We don’t know it yet. Most projects seem to work just fine, but in some cases, we can see that something goes wrong. This suggests to me that a few edge-case should likely cause the slowdown.

In general, it shouldn’t need parallelization beyond what we do right now by analyzing each translation unit (TU) individually. If there are long taking TUs, then it is most likely a bug on our side and we should probably bound the analysis time somehow. Under these two assumptions, the analysis should utilize all cores throughout the whole analysis.

We know it’s a painful issue, and we will likely prioritize it accordingly, but I cannot give a deadline.

@balazs.benics so since this happens often enough I checked, and the PR diff size doesn’t seem to be the reason. Even small PRs sometimes trigger this performance cliff.

The interesting part I found is that the same PR will repeatedly trigger this performance cliff, meaning it’s probably a systematic issue.

However since sonar-scanner even with -X doesn’t provide much information what the Z3 solver is doing I can’t see which files/TUs are causing this. Maybe there is some pattern there, e.g. many includes, large files, etc.

Is there some debug option on the Z3 solver that could be bubbled up to sonar-scanner? That way maybe we can help diagnose this issue faster.

Best regards,

Carl

As of now, we don’t log Z3 refutation times. So no, we don’t have anything to help the investigation.

Have you checked that with disabled Z3 refutation, the PR analysis takes considerably less time?

@Carl My colleague suggested to me that you could sort the log entries like this:
16:22:52 15:22:48.079 INFO: [pool-3-thread-3] sort by pool per thread. This way by subtracting two subsequent timestamps you could have a rough idea of how long the given file took to analyze.
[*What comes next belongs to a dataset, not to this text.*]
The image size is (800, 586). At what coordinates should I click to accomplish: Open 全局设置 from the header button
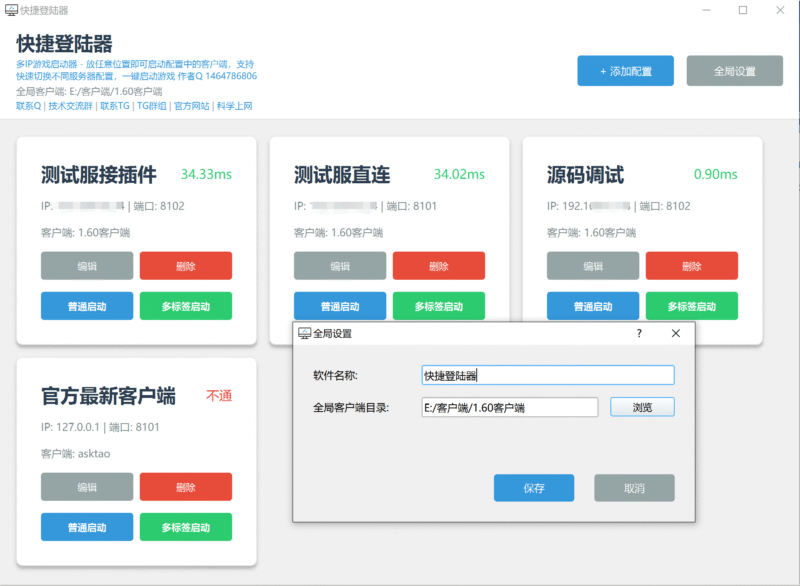(x=734, y=71)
After finding the offending file, you could create a reproducer for it by using the sonar.cfamily.reproducer=/path/to/file.cpp option. Let me know if you only want to share it privately, in which case I’ll PM you to open a channel.

@balazs.benics I tried this now

cat sonarqube.log | rg --color never -p '\d\d:\d\d:\d\d\.\d\d\d - \[pool' | perl -pe 's/.*(\d\d:\d\d:\d\d\.\d\d\d) - \[pool-(\d*)-thread-(\d*)\]\s+(.*)/$2-$3-$1-$4/' | sort -h | code -

I put the log in sonarqube.log for this, and used regex to filter all the messages from the scanner, perl to reorder it, sort -h to sort it by the new ordering (pool number, thread number, then timestamp).
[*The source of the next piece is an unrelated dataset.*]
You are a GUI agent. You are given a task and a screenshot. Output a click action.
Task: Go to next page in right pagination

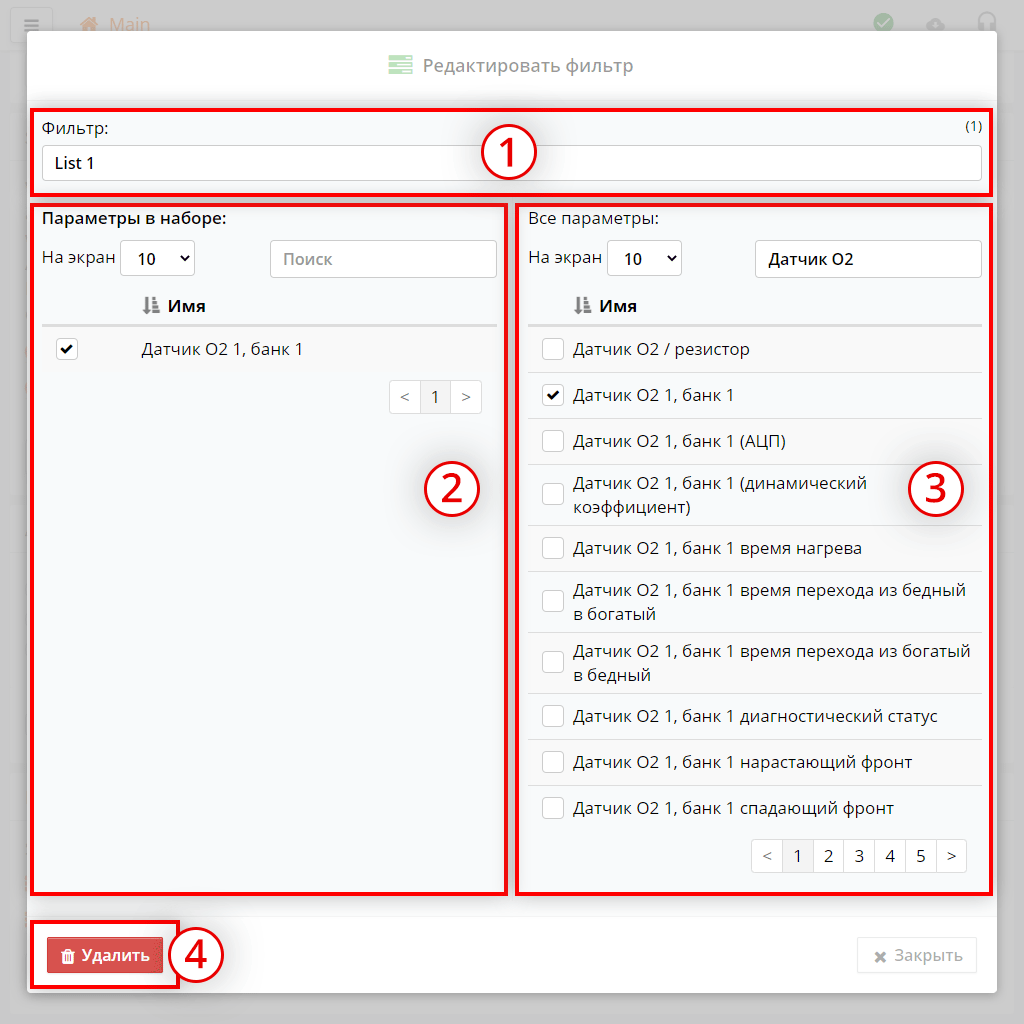click(x=951, y=856)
Looking at the file it doesn’t seem particularly big. However it has recursion in it, which might cause the issues here.

Looks good.

Is the running-time distribution considerably different if you disable Z3 refutation?
Can you share the sonarqube.log file?

What recursion are you referring to?

I’m afraid I can’t share the sonarqube.log. It’s also not particularly interesting except that this one file takes long to process and Z3 takes long to process, too, according to its own debug message.

I found another build today that took long and it was the same file.

Recursion in the sense that there’s a function that’s recursive in the file. I’m guessing this is causing the Z3 solver to hit some edge case where it goes too deep or something.

To clarify, are you still not comfortable sharing the reproducer with us privately?
It would be interesting to see the concrete case you are dealing with.

Maybe you can redact the sensitive parts if you are lucky while preserving reason why it’s so slow, although the reduction process is really sensitive and I cannot really full heartedly ask you to do so.

This topic was automatically closed 7 days after the last reply. New replies are no longer allowed.